What about the nucleus basalis magnocellularis (NBM), another major cholinergic nucleus in the brain with cognitive implications? Again using 192 IgG-Saporin, we induced gradual lesions of NBM cholinergic neurons and ran our rats through a series of spatial tasks in which rats subjected to non-selective NBM lesions were previously shown to exhibit spatial memory impairments.7 Surprisingly, despite extensive denervation of cortical areas and utilization of a radial-maze testing protocol adding a strong temporal load to the task (trial interruption by delay of up to 6 hours), we were unable to show any working- or reference-memory deficit.7 These findings demonstrated that the basalocortical cholinergic system did not play a crucial role in such mnemonic operations. This conclusion was consolidated in another study by Lehmann, Grottick, Cassel and Higgins (in preparation), in which 192 IgG- Saporin was injected into the septal region and/or the NBM. Rats were tested in a 5-choice serial reaction test (5- CSRT) assessing visual attention and, subsequently, in a radial maze. Rats with septal lesions performed normally in the 5-CSRT, but were dramatically impaired in the radial maze. Rats with NBM lesions were markedly impaired in the 5- CSRT, but performed normally in the radial maze. Rats with both lesions were impaired in both tasks.

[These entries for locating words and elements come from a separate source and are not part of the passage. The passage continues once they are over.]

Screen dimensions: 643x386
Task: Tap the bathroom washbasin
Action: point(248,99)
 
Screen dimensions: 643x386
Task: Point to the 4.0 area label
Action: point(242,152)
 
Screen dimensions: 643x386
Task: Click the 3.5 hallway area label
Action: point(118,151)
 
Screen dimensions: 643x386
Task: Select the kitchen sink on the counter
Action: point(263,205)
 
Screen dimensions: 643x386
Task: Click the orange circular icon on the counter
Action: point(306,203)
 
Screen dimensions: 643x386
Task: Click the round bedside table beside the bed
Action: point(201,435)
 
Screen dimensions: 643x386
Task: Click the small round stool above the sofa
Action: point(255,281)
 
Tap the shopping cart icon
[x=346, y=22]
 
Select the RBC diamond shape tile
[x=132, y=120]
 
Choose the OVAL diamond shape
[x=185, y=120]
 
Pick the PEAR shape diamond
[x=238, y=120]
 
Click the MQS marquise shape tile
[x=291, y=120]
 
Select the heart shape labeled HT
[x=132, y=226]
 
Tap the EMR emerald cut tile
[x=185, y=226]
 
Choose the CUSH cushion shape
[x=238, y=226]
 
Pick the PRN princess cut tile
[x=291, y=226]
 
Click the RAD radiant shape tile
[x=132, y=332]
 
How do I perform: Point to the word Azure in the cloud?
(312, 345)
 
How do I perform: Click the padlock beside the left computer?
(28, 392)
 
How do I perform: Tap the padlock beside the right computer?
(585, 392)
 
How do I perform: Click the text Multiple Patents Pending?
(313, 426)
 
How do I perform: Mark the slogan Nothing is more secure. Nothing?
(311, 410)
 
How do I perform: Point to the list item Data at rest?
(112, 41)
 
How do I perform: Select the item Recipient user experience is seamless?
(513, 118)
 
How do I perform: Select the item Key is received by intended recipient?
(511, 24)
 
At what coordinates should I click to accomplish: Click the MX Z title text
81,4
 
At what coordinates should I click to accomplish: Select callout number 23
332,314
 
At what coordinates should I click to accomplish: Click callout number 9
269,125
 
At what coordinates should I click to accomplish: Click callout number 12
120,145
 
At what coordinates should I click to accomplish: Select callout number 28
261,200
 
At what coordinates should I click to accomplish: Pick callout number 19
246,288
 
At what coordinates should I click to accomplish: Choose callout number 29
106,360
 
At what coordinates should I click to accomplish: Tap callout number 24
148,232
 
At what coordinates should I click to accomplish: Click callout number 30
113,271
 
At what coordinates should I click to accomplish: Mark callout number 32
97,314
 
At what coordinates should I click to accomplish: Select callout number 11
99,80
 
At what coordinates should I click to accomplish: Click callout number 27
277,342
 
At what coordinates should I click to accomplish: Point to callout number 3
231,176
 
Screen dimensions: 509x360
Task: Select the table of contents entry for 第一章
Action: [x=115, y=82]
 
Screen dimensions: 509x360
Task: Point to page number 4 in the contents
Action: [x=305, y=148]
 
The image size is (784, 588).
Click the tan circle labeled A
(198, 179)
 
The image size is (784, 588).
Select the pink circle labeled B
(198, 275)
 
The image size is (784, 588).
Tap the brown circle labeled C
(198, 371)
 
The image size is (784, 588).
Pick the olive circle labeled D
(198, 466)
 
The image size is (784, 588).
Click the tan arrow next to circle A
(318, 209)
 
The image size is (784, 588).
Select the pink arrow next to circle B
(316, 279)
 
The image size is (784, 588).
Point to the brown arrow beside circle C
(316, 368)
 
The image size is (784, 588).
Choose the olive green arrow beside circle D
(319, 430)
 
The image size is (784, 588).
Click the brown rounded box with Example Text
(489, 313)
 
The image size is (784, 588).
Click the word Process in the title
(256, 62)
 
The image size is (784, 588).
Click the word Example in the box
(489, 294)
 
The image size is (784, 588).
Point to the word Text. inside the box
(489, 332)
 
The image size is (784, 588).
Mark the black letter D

Our results show that 192 IgG- Saporin causing cholinergic denervation of the hippocampus (intraseptal) alters spatial memory processes, and denervation of the cortex (NBM) alters attention. At least in the hippocampus, there is evidence that attenuated serotonergic tone contributes to reduce the magnitude of spatial working memory deficits due to the cholinergic damage. Although this is probably not the only mechanism involved, we have recently found that a 5,7-DHT-induced serotonergic denervation of the hippocampus could facilitate the electrically-evoked release of acetylcholine from hippocampal slices, and that this facilitation was abolished by intrahippocampal grafts rich in serotonergic neurons.8 Thus, 192 IgG- Saporin kills cholinergic neurons and, under circumstances, cognitive functions. Depending on how the lesion is produced, it seems that killing serotonergic neurons may be an inimical collaborator or a benevolent disparager as to the cognitive malevolence of 192 IgG-Saporin.

References

  1. Bartus RT, Dean RL3rd, Beer B, Lippa AS (1982) Science 217: 408-414.
  2. Cassel JC, Jeltsch H (1995) Neurosci 69:1-41.
  3. Wrenn CC, Wiley RG (1998) Int J Dev Neurosci 16:595-602.
  4. Lehmann O, Jeltsch H, Lehnardt O, Pain L,Lazarus C, Cassel JC (2000) Eur J Neurosci 12:67-79.
  5. Lehmann O, Jeltsch H, Lazarus C, Tritschler L, Bertrand F, Cassel JC (2002) Pharmacol Biochem Behav 72:899-912, 2002.
  6. Lehmann O, Bertrand F, Jeltsch H, Morer M, Lazarus C, Will B, Cassel JC (2002) Eur J Neurosci 15:1991-2006.
  7. Galani R, Lehmann O, Bolmont T, Aloy E, Bertrand F, Lazarus C, Jeltsch H, Cassel JC (2002) Physiol Behav 76:75-90.
  8. Birthelmer A, Schweizer T, Jeltsch H, Jackisch R, Cassel JC (In Press) Eur J Neurosci.